> LISTED ENTRIES:

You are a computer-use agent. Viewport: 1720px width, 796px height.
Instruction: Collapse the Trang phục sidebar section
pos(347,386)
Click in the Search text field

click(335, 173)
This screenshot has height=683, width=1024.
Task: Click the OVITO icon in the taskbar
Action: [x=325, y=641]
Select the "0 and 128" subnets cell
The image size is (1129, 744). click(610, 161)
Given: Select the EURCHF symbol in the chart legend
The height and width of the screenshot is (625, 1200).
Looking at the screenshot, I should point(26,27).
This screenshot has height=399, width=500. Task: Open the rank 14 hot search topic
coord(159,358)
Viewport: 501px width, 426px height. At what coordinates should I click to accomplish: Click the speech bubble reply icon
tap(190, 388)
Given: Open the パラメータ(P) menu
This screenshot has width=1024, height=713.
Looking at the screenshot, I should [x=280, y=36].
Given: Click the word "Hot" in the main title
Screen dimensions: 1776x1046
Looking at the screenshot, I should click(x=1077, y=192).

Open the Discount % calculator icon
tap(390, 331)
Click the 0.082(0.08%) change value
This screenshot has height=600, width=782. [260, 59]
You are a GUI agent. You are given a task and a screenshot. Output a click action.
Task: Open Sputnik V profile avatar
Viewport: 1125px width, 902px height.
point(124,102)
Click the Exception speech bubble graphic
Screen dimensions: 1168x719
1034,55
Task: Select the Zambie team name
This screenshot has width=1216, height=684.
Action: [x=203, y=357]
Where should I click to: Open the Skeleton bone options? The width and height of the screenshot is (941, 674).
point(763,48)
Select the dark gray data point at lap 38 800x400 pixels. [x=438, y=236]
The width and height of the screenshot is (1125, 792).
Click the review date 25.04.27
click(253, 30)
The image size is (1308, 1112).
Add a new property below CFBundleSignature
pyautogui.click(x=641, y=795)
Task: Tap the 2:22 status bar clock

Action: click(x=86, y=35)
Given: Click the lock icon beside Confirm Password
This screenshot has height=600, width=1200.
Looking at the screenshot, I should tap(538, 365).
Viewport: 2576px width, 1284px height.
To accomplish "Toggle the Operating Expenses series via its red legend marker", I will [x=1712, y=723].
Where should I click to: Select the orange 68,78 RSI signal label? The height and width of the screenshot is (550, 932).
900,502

> THE TASK:
Reproduce the listing exactly. Every line stays as it is.

> TASK SOLUTION:
You are a computer-use agent. Viewport: 1720px width, 796px height.
Instruction: Collapse the Trang phục sidebar section
pos(347,386)
Click in the Search text field

click(335, 173)
This screenshot has height=683, width=1024.
Task: Click the OVITO icon in the taskbar
Action: [x=325, y=641]
Select the "0 and 128" subnets cell
The image size is (1129, 744). click(610, 161)
Given: Select the EURCHF symbol in the chart legend
The height and width of the screenshot is (625, 1200).
Looking at the screenshot, I should point(26,27).
This screenshot has height=399, width=500. Task: Open the rank 14 hot search topic
coord(159,358)
Viewport: 501px width, 426px height. At what coordinates should I click to accomplish: Click the speech bubble reply icon
tap(190, 388)
Given: Open the パラメータ(P) menu
This screenshot has width=1024, height=713.
Looking at the screenshot, I should [x=280, y=36].
Given: Click the word "Hot" in the main title
Screen dimensions: 1776x1046
Looking at the screenshot, I should click(x=1077, y=192).

Open the Discount % calculator icon
tap(390, 331)
Click the 0.082(0.08%) change value
This screenshot has height=600, width=782. [260, 59]
You are a GUI agent. You are given a task and a screenshot. Output a click action.
Task: Open Sputnik V profile avatar
Viewport: 1125px width, 902px height.
point(124,102)
Click the Exception speech bubble graphic
Screen dimensions: 1168x719
1034,55
Task: Select the Zambie team name
This screenshot has width=1216, height=684.
Action: [x=203, y=357]
Where should I click to: Open the Skeleton bone options? The width and height of the screenshot is (941, 674).
point(763,48)
Select the dark gray data point at lap 38 800x400 pixels. [x=438, y=236]
The width and height of the screenshot is (1125, 792).
Click the review date 25.04.27
click(253, 30)
The image size is (1308, 1112).
Add a new property below CFBundleSignature
pyautogui.click(x=641, y=795)
Task: Tap the 2:22 status bar clock

Action: click(x=86, y=35)
Given: Click the lock icon beside Confirm Password
This screenshot has height=600, width=1200.
Looking at the screenshot, I should tap(538, 365).
Viewport: 2576px width, 1284px height.
To accomplish "Toggle the Operating Expenses series via its red legend marker", I will [x=1712, y=723].
Where should I click to: Select the orange 68,78 RSI signal label? The height and width of the screenshot is (550, 932).
900,502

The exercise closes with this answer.